Stones point to earlier migration
Early tools found in India suggest our ancestors may have migrated out of Africa much earlier than previously suspected.
Indian and French researchers say hominins in India may have developed a Middle Palaeolithic culture around 385,000 years ago — much earlier than was previously thought.
The findings could prompt a re-examination of the conventional view of early human migration out of Africa.
When hominins left Africa, at least 1.7 million years ago, they took with them their signature item of technology — the Acheulian hand axe.
Given that skeletal material is extremely scarce, the evolution of humans across Europe and Asia is often charted by changes in toolkits.
Shanti Pappu and colleagues studied more than 7,000 stone artefacts from the archaeological site of Attirampakkam in southern India, which collectively document a shift away from Acheulian technologies towards Middle Palaeolithic strategies such as the distinctive Levallois stone-knapping technique.

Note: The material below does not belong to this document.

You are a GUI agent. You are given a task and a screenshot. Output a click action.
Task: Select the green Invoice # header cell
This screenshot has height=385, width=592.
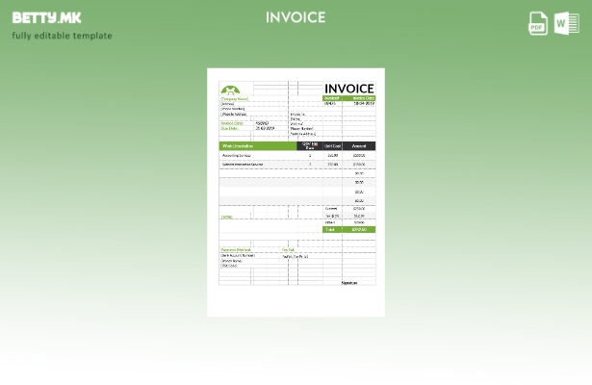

Together, the finds suggest that a Middle Palaeolithic culture emerged in India at around 385,000 years ago — roughly the same time that it is known to have developed in Africa and in Europe.
Understanding the transition to the Middle Palaeolithic outside Europe and Africa is vital to the study of the lives and times of hominins in Europe and Asia, especially the appearance and subsequent migrations of anatomically modern humans within and out of Africa.
These new finds suggest the presence of a fully-fledged Middle Palaeolithic culture in India long before any modern human migrations out of Africa may have dispersed Middle Palaeolithic technologies, which might imply that these migrations occurred earlier than has previously been thought and/or that local influences had a role in the development of the Middle Palaeolithic in India.